Samsung plans petabyte SSDs within 10 years. This is 1,024 TB in old money, a very large amount of storage. This news comes as the SSDs available today are getting cheaper and cheaper.

According to A&SMag (opens in new tab) (via Tom's Hardware (opens in new tab)), Samsung plans to reach the 1PB goal through various advances. Normal node shrinkage will be part of the answer. So will increasing the number of flash chip layers to about 1,000. Currently, Micron and Samsung have 232 and 236 layers of NAND flash chips, respectively.

Further physical and packaging advances will also help increase density, but another really big driver will be bit density. Currently, commercial SSDs are available with up to 4 bits per memory cell, called QLC or quad-level cells.

The next step would be PLC or pentalevel cells storing 5 bits of data, and then HLC or hexalevel cells with 6 bits. Of course, increasing the bit density of a cell is a very complex process. [Current high-performance SSDs use TLC or triple-level cell NAND with 3 bits per cell. Therefore, eight different voltage levels must be used for a given cell to represent all possible data states. A hexalevel cell requires 64 voltage levels, while an 8-bit theoretical cell requires 256 voltage levels.

Of course, the greater the number of voltage levels, the more difficult it becomes to reliably read and apply those levels. Cells with increased bit levels wear out more quickly. Also, the time it takes to read and write these voltage levels is longer, which takes a big hit on performance; QLC drives have a bad reputation for performance, so we don't know how bad PLC and HLC drives are.

Even TLC memory is relatively slow, so all high-performance SSDs run a portion of their NAND flash in pseudo-SLC, or single-level cell mode, to improve throughput.

In any case, today's SSDs are getting cheaper and cheaper while Samsung researches ways to solve the problem of adding cell levels to NAND flash.

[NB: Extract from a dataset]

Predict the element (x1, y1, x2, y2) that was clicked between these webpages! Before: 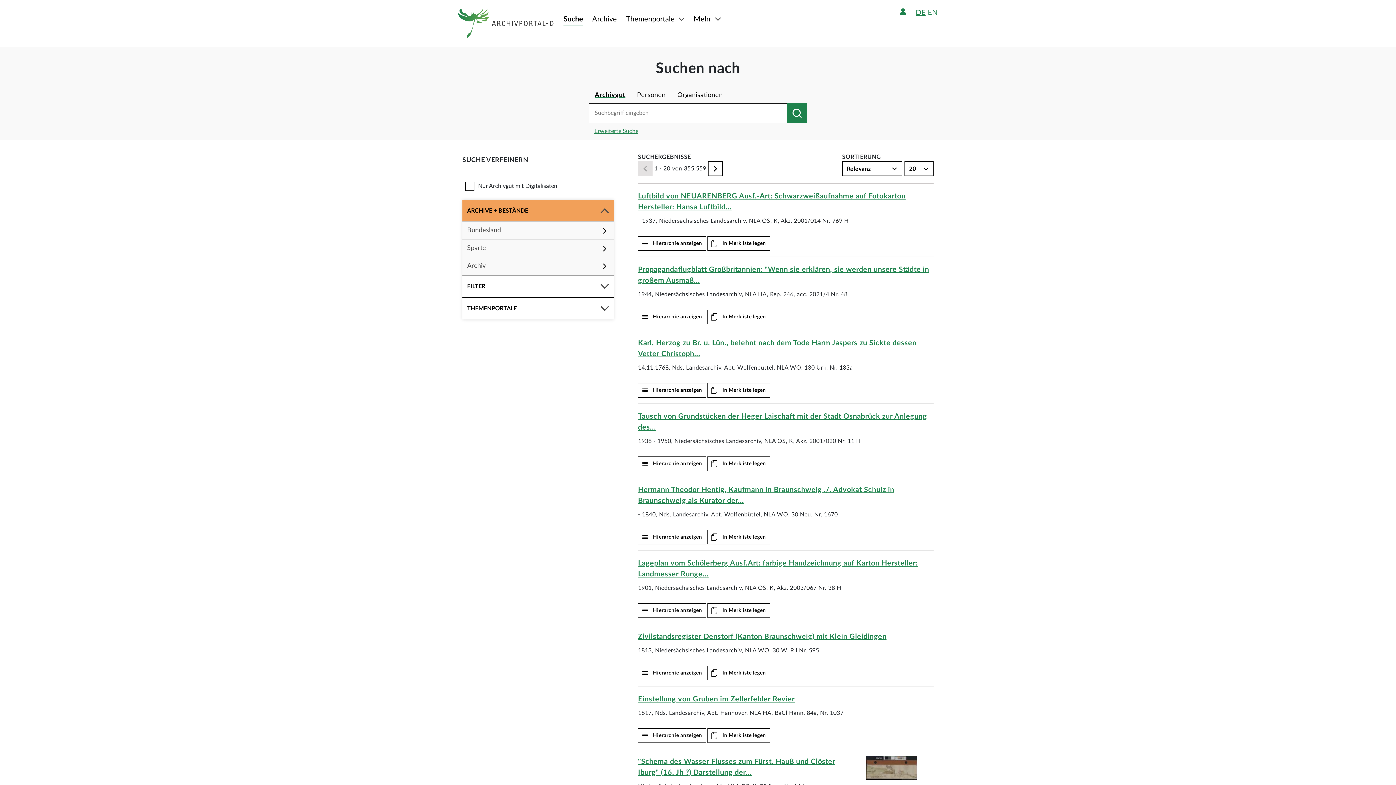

According to research firm Trendforce (opens in new tab), flash memory will continue to get cheaper this year, with Trendforce predicting that consumer SSD prices will fall 13% to 18% in the first quarter of 2023 alone, and another 5% to 10% in the second quarter of this year

Trendforce expects prices for consumer SSDs to fall 13% to 18% in the first quarter of 2023 alone, and another 5% to 10% in the second quarter of this year.

Trendforce sees a strong likelihood of further price declines in the second half of this year. Currently, inexpensive 1TB M.2 drives can be purchased for under $50, and state-of-the-art PCIe 4.0 drives can be purchased for under $100 (open in new tab). These prices are expected to improve further.